Özgə bir yarı necə axtarım, ey nazlı sənəm,
Bilirəm sən də dedin: Yox yara hacət sənsiz!

Let me find my other half, oh my beautiful one,
I know you have said: I have nothing for my wounds without you!

Sən mənim qəlbimə hakim,
Sənə qul oldu könül,
Sən əzizsən, mən üçün,
Mən heçəm, afət, sənsiz.

You are the judge of my soul,
My heart is a slave to you,[very interesting line as Nizami's first and most beloved wife was a slave girl]
You are beloved to me,
Without you I am nothing, my beautiful love.

Sən Nizamidən əgər arxayın olsan da, gülüm,
Gecə-gündüz arayib olmadı rahat, sənsiz.

From Nizami you can be sure, my love,
Day and night search but are not at ease, without you.


balkanika said...

Dear ms Colleen,

I read your blog on Azerbaijani language. Congratulations for your efforts on promoting this colorful language.

Being a native of Turkey and due to my interest in literaure, I fully understand the lyrics of Nizami. If you don’t mind I should say that there are many misinterpretations in your translation which are, on some instances, quite different from the original meaning of lyrics.

I am sorry my English isn’t enough to explain and make a good translation. Some affectionate words and expressions used for beloved (feminine), like “nazlı sənəm”, “afət”, “gülüm” can not be translated directly without loss of meaning even by a skilled English user and most of the expressions used in the lyrics are also metaphoric.

I have highlighted the parts to be reviewed in CAPITAL letters.

Hər gecəm oldu kədər, qüssə, fəlakət sənsiz,

Sənin ol cəlb eləyən VƏSLİNƏ and içdim, inan,
HİCRİNƏ YANDI KÖNÜL, yox daha taqət sənsiz!

ÖZGƏ BİR YARI NECƏ AXTARIM, ey nazlı sənəm, (completely different from your translation)
Bilirəm sən də dedin: YOX YARA HACƏT SƏNSİZ! (completely different from your tanslation)

Sən mənim qəlbimə HAKİM,
Sənə qul oldu könül,
Sən əzizsən, mən üçün,
Mən heçəm, AFƏT, sənsiz.

GECƏ-GÜNDÜZ ARAYİB OLMADI RAHAT, SƏNSİZ. (this line also completely diffrent from your translation)

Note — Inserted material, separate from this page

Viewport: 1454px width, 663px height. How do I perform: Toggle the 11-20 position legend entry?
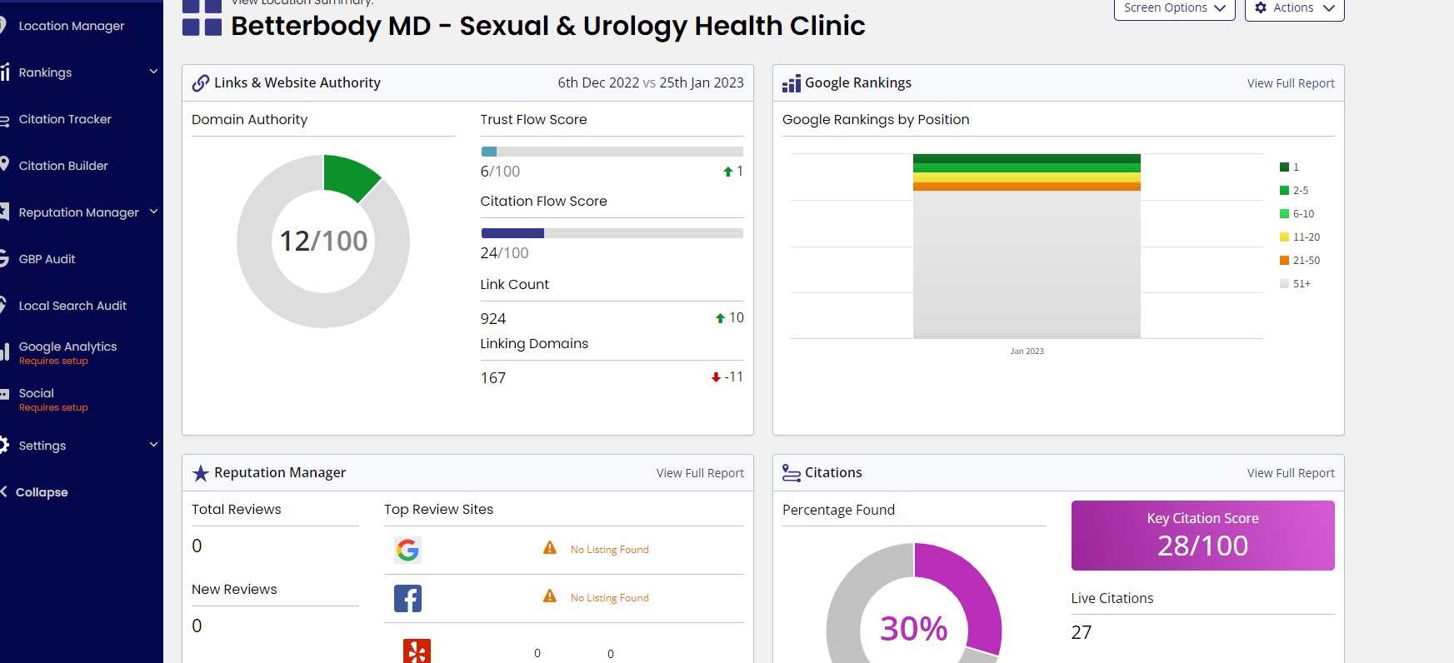1300,237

I hope someone with a good command of English will help for corrections.

Thank you for your blog.

Ms. Colleen said...

Oh boy! I will try to go back and reconsider the phrases you have highlighted. I hope I will get some more advice on this beautiful song. I would like to understand the lyrics!

Alef Noon said...

Ms. Colleen,

Your translation is good. It is true that it has some mistakes but to translate ghazal from classical Azerbaijani poetry whose correct reading is not known to many Azeris is amazing. Overall, as native speaker and lover of poetry I would evaluate your translation as success. Literary translation is not an easy matter.
Please note that original of this ghazal is in Persian as it was literary language of medieval ages. So azeri itself is translation.
Also, it is written in Aruz genre, a genre of poetry which came to Turkish, Persian, and Azeri etc. from Arabic.
Its rhythm and rhyme based on pattern in which long and short vowels repeat in certain frequency and in specific sequences. The way those vowels follow each other creates musicality (and there are dozens of such patterns with dozens of variations). So, high level literary translation would try to keep that feature alive.
In this ghazal the vowel "a" of every word second to the last word should be pronounced slightly longer ((marked with capital letter)) in words: fəlAkət, sAət,tAqət,hAcət,Afət, rAhat (In older spelling it should be rahət), ).
The deeper you go the more interesting things you will find because often archaic words whose translation you will find in dictionary will have symbolic meaning in classical discourse (you may not find them in dictionaries.).
Anyway, good luck. Keep posting.

balkanika said...

Dear ms. Colleen,


Your translation is much better and succesful now, after your changes.

Please keep your blog always alive with poems and with your lively musical performances as well as the other aspects of this colorful language.

Amin Jafarov said...

The line
"Sən əzizsən, mən üçün"

Is actually:
"Sən əzizsən, mən ucuz"

Which translates to something like: "You are beloved, but I am without value".